As of Sunday night, WWSM-1510 has gone dark – kind of.

WWSM is now exclusively available through online streaming on its website.

The station, which got its start broadcasting out of owner and country music singer/songwriter Pat Garrett’s sheepskin outlet in Bethel, made its last radio broadcast on July 31 following a lightning strike earlier in the month. The 5000 watt Harris transmitter at the station’s studios along Colebrook Road wasn’t completely shot by the strike, but it was seriously damaged and only capable of putting out a 1000 watt signal post-bolt.

Station manager Gary Gruver said that he and Garrett decided it wasn’t worth putting the money into the station to fix it, with the Harris transmitter being particularly finicky and needing hard-to-find parts. Gruver called it a “boat anchor.” But technology is a bit different today from when Garrett bought the station in the late 1990s and the duo saw another path forward for the station known by its classic country tunes and ag-focused news and talk segments.

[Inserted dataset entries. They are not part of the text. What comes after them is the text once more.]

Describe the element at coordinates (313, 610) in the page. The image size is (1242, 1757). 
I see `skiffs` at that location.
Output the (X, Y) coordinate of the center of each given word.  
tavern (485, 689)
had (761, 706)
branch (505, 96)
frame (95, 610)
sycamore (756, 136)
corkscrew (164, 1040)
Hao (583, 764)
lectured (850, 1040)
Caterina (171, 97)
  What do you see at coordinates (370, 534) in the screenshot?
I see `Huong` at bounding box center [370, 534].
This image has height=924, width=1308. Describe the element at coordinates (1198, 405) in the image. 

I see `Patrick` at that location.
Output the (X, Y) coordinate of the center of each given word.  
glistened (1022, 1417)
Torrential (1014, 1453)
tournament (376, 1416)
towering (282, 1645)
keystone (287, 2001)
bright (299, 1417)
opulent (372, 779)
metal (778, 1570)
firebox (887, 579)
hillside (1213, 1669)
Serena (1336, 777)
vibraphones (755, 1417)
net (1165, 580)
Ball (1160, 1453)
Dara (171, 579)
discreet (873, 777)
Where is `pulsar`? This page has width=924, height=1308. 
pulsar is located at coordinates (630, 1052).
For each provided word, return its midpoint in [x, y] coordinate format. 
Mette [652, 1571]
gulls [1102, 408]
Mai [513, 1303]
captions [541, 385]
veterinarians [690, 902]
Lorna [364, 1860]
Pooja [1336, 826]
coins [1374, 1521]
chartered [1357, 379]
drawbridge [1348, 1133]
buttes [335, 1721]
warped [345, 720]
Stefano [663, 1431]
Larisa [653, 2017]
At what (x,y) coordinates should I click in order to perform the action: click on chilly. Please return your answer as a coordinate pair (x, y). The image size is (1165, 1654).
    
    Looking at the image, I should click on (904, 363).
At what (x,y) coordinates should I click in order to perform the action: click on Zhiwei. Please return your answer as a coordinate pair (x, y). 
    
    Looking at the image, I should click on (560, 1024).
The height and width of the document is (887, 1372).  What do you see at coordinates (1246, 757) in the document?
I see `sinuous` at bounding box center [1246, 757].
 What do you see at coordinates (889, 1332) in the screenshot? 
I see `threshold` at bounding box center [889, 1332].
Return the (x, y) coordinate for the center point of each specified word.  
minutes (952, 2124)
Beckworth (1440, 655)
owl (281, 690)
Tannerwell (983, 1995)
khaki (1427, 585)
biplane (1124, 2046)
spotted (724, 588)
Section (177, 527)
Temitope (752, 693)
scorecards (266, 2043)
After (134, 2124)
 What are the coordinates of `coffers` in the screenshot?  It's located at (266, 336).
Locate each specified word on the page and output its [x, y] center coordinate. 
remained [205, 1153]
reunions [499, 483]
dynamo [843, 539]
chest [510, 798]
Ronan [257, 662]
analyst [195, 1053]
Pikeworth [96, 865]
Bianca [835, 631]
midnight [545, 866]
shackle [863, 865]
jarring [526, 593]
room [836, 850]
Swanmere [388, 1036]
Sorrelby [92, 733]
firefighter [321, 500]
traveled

Gruver said it was “just as easy to shut it down and go on the web, and have more fun that way.” He said that people he’s told about the transition are excited about the idea of an all-on-the-web signal.

“The world has become our audience,” said Gruver.

Although the station was already online, it upgraded its online streaming service to one that is a lot more dependable and reliable as part of the transition. Gruver said that none of its shows will leave the station as part of the change, and although he expects to modify the rate structure a little bit to better match the online format, the station’s advertisers have stayed loyal.

“I think this is going to work and it’s going to work really well,” said Gruver.

Gruver said that the towers could be put back into commission with some repairs and tender loving care, although FCC rules may require some additional improvements by a new owner, such as larger fences around the antennas.

Gruver said that with the license lapsed, a new owner seeking to put the radio station back would need to contact the FCC and apply for a broadcasting license for the 1510 AM frequency – and you’d almost certainly need an attorney to navigate that process.

The 8.7 acre property at 2150 Colebrook Road was listed for sale on Saturday, July 30. The property – which contains a good chunk of land designated as flood plains of Beck Creek which runs through it – is listed for $195,000 with Joe Wentzel at Penn Realty.